--- begin Given entries ---

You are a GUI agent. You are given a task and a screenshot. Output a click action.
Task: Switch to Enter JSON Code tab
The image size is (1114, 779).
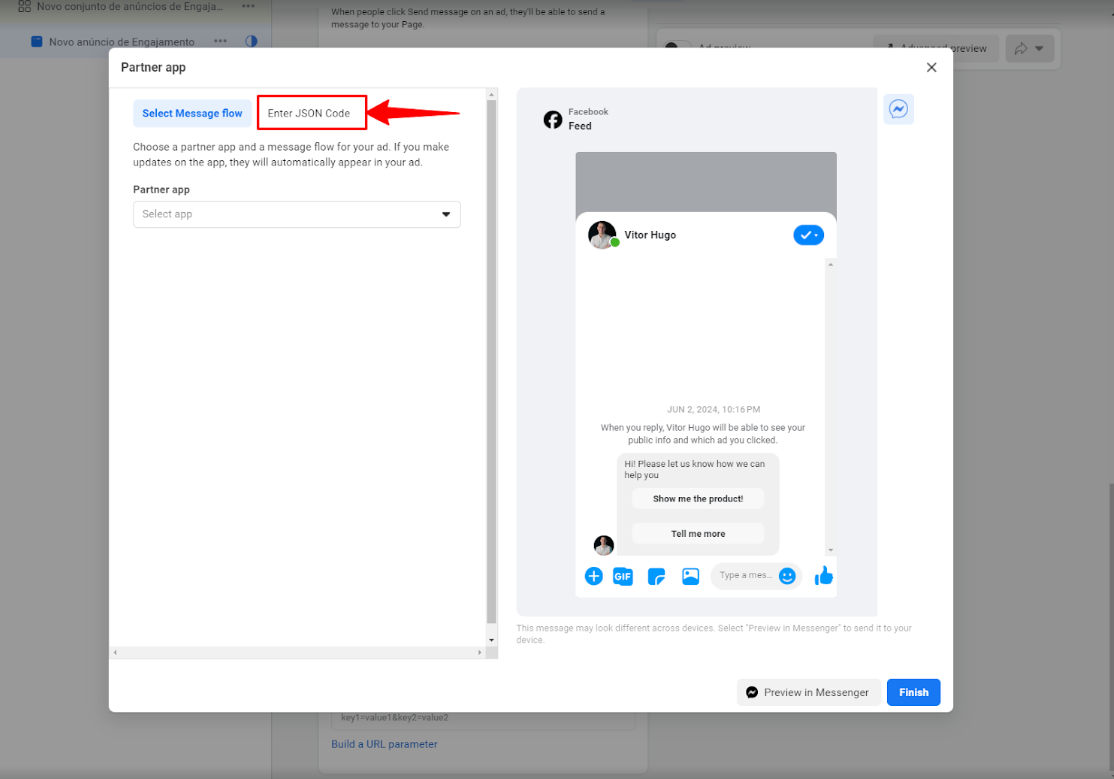(x=310, y=113)
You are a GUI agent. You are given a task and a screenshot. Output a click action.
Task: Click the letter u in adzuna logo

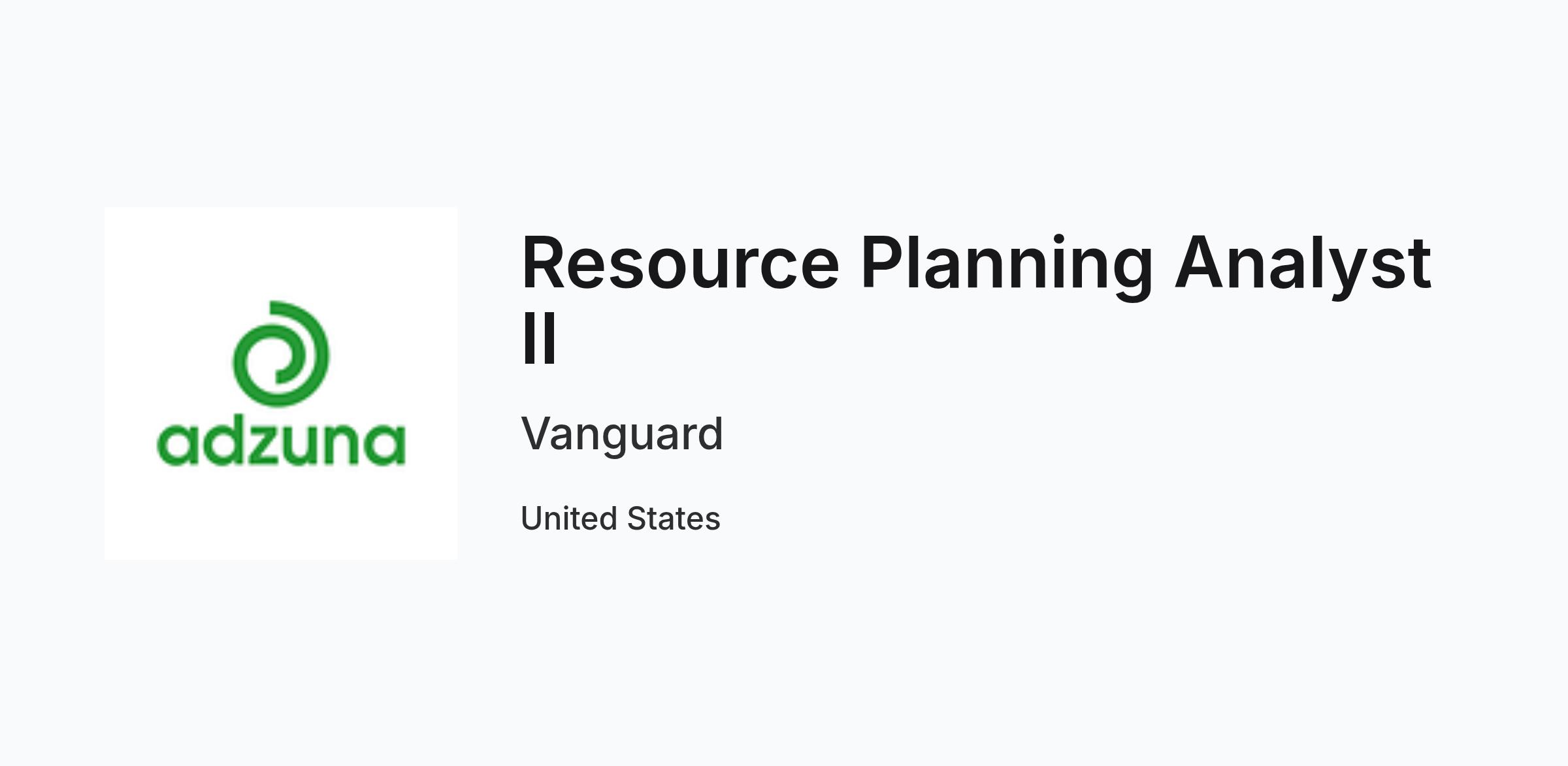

--- end Given entries ---

Written task - Update the material above so that each "GUI agent" becomes "interface agent", keeping everything else the same. Leave the pictures out of your answer.

Full output -
You are a interface agent. You are given a task and a screenshot. Output a click action.
Task: Switch to Enter JSON Code tab
The image size is (1114, 779).
(x=310, y=113)
You are a interface agent. You are given a task and a screenshot. Output a click action.
Task: Click the letter u in adzuna logo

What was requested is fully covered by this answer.